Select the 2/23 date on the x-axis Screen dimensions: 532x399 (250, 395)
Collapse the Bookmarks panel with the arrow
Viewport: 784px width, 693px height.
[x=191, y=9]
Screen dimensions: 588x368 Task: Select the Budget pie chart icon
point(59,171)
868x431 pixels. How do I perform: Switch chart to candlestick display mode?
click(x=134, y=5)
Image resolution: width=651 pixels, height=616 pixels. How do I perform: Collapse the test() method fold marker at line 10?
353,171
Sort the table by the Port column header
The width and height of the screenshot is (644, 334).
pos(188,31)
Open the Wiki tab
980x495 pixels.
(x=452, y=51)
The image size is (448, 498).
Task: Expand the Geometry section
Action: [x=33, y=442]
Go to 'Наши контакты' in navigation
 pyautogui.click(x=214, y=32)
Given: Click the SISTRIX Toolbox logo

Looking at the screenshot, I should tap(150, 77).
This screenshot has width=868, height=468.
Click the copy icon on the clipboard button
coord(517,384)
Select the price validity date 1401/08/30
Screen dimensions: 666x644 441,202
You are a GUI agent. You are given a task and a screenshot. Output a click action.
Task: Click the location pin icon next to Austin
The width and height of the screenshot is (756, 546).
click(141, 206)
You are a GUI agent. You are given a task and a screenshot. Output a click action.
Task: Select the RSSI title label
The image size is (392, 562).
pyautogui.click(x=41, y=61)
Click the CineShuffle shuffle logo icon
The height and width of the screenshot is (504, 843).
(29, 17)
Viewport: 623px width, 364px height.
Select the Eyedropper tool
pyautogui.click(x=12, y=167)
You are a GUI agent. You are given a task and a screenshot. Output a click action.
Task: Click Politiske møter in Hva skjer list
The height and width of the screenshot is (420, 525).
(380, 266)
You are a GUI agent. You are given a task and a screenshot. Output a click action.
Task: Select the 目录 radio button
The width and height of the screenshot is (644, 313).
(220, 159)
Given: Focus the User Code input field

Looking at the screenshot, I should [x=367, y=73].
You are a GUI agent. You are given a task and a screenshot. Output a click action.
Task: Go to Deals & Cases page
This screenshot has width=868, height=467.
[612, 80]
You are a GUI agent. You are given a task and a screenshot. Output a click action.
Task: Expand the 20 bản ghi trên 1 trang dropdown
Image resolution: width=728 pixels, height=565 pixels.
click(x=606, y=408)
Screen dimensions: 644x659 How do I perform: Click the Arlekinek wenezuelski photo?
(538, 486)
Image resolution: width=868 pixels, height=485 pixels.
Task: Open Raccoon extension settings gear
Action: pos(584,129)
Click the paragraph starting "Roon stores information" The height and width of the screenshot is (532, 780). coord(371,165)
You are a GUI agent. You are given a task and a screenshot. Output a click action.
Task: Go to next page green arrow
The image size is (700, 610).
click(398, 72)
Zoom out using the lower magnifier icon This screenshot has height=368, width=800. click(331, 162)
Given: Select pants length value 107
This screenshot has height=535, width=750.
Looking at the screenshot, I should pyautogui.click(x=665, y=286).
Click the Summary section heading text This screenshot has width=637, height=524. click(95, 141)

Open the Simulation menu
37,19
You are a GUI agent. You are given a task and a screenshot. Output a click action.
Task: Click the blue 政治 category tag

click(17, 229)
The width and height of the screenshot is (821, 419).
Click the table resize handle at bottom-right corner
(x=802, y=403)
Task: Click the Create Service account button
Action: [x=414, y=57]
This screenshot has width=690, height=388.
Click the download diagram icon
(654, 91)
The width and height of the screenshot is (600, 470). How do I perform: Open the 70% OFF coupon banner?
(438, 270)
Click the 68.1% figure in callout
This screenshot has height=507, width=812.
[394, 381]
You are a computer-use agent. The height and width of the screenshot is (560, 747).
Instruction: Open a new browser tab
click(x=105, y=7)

-*-

ASSIGNMENT
Pick each line holding "page" out of the entries above and return it.

EXPECTED ANSWER
Task: Go to Deals & Cases page
Task: Go to next page green arrow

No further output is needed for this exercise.